Aristocracy (Greek ἀριστοκρατία aristokratía, from ἄριστος aristos "excellent," and κράτος kratos "power") is a form of government that places power in the hands of a small, privileged ruling class. The term derives from the Greek aristokratia, meaning "rule of the best".
At the time of the word's origins in Ancient Greece, the Greeks conceived it as rule by the best qualified citizens—and often contrasted it favourably with monarchy, rule by an individual. In later times, aristocracy was usually seen as rule by a privileged group, the aristocratic class, and was contrasted with democracy.
The concept evolved in Ancient Greece, whereby a council of leading citizens was commonly empowered and contrasted with direct democracy, in which a council of citizens was appointed as the "senate" of a city state or other political unit. The Greeks did not like the concept of monarchy, and as their democratic system fell, aristocracy was upheld.

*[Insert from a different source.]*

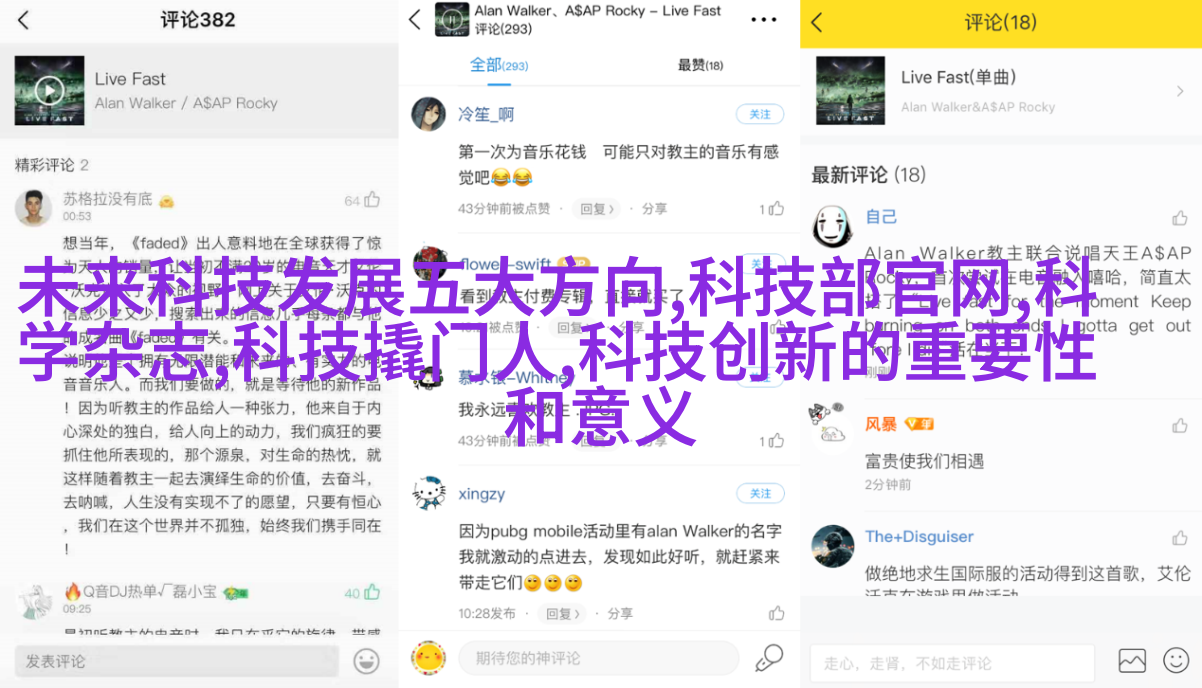Play Live Fast album cover thumbnail

coord(49,90)
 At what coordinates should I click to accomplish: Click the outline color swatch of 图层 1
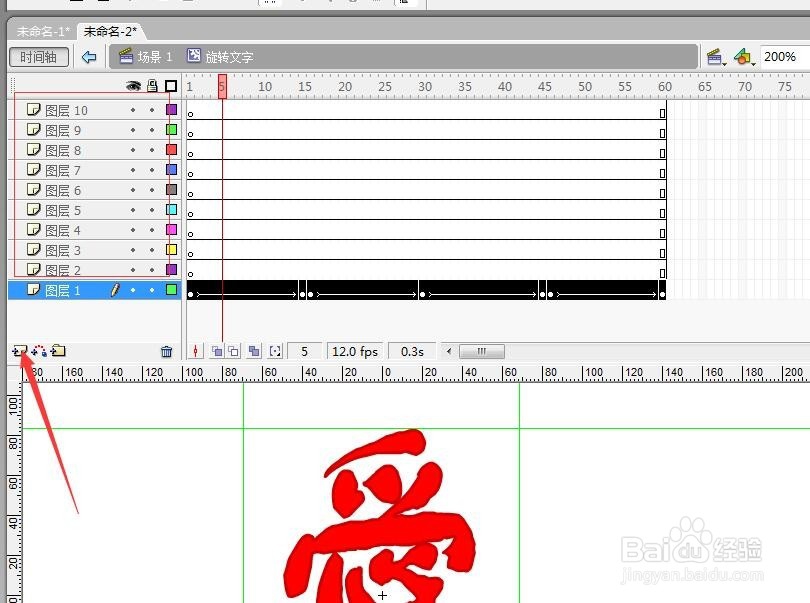171,290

In Ancient Rome, the Republic consisted of an aristocracy—as well as consuls, a senate, and a tribal assembly. In the Middle Ages and early modern era, aristocracies primarily consisted of an influential aristocratic class, privileged by birth, and often by wealth. Since the French Revolution, aristocracy has generally been contrasted with democracy, in which all citizens should hold some form of political power. However, this distinction is often oversimplified.
In his 1651 book Leviathan, Thomas Hobbes describes an aristocracy as a commonwealth in which the representative of the citizens is an assembly by part. It is a system in which only a small part of the population represents the government. Modern depictions of aristocracy tend to regard it not as the ancient Greek concept of rule by the best, but more as a plutocracy—rule by the rich.